*Exercise aim*: Please turn the listing below into a numbered list with one item per line, skipping blank lines and leaving out the pictures.

*Supplied material*:
□ □ □ □ □

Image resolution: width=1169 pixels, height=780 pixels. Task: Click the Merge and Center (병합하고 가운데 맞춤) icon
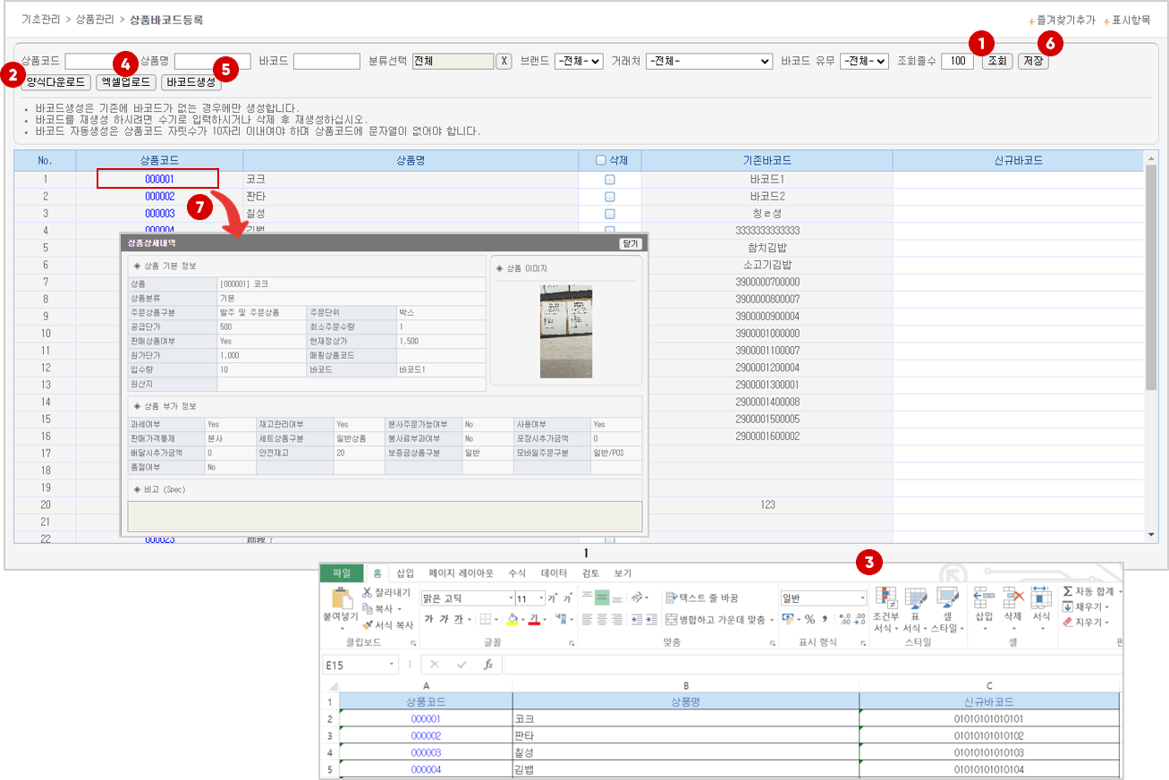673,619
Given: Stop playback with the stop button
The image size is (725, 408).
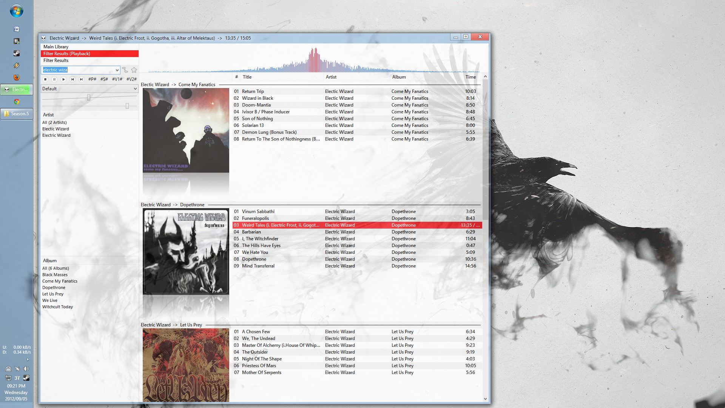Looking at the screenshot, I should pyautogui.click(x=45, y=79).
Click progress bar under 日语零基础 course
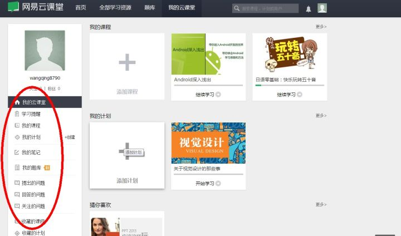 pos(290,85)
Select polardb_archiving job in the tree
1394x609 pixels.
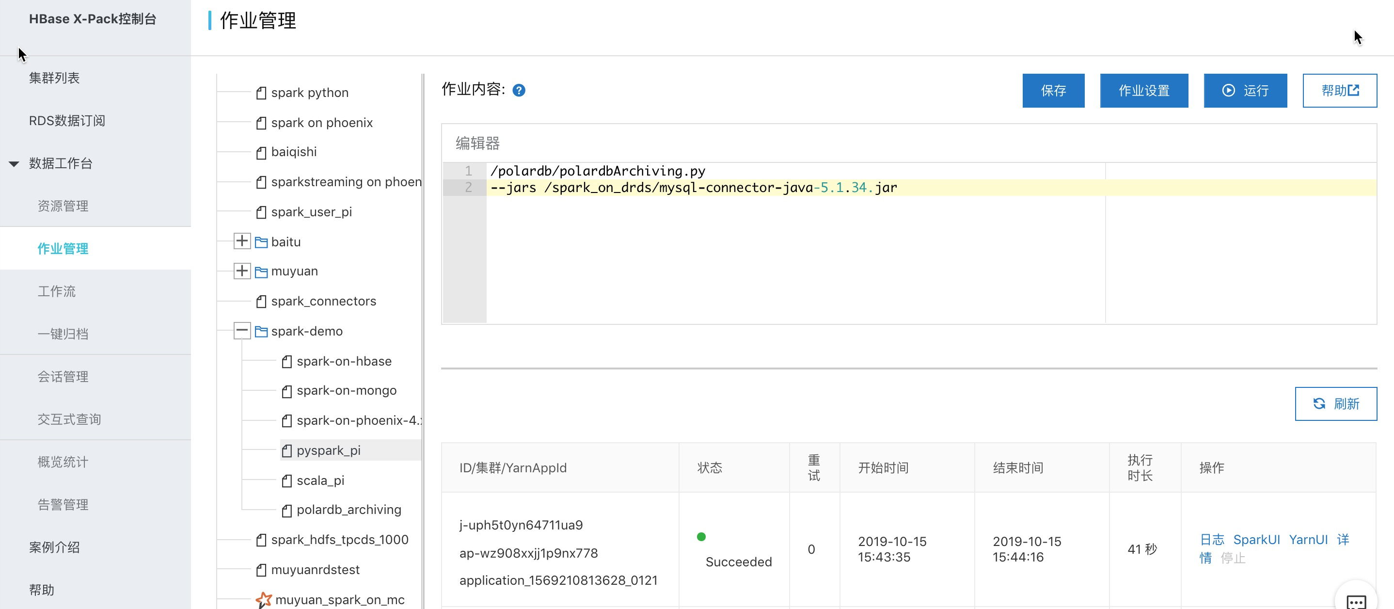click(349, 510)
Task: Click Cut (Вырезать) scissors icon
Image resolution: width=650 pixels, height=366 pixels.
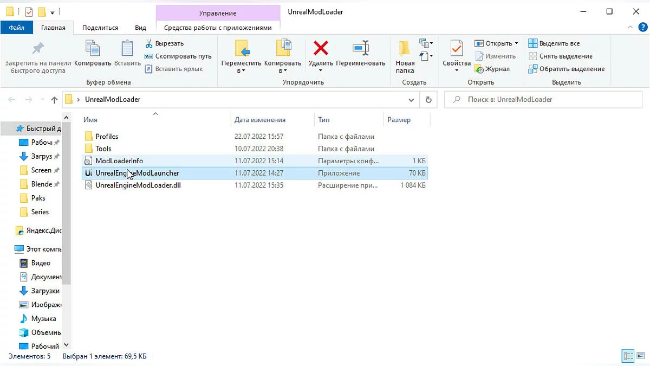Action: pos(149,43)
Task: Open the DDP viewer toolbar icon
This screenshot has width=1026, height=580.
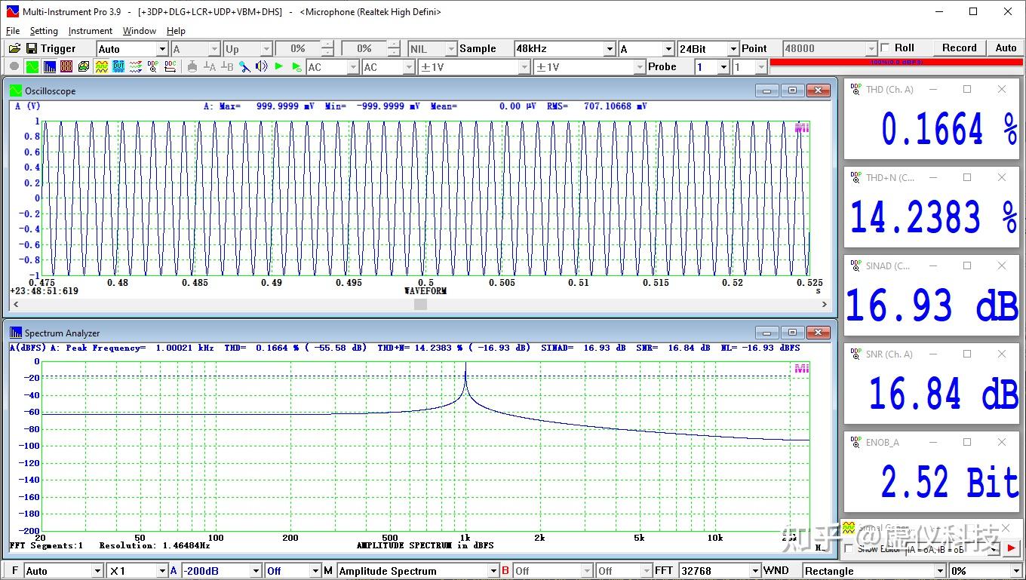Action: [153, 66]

□ □ □ □ □

*Response to this exercise*:
1. Image resolution: width=1169 pixels, height=780 pixels. Task: Click the Merge and Center (병합하고 가운데 맞춤) icon
2. 673,619
3. Given: Stop playback with the stop button
4. The image size is (725, 408).
5. Looking at the screenshot, I should pyautogui.click(x=45, y=79).
6. Click progress bar under 日语零基础 course
7.  pos(290,85)
8. Select polardb_archiving job in the tree
9. 1394x609 pixels.
10. click(349, 510)
11. Task: Click Cut (Вырезать) scissors icon
12. Image resolution: width=650 pixels, height=366 pixels.
13. Action: pos(149,43)
14. Task: Open the DDP viewer toolbar icon
15. This screenshot has width=1026, height=580.
16. Action: [153, 66]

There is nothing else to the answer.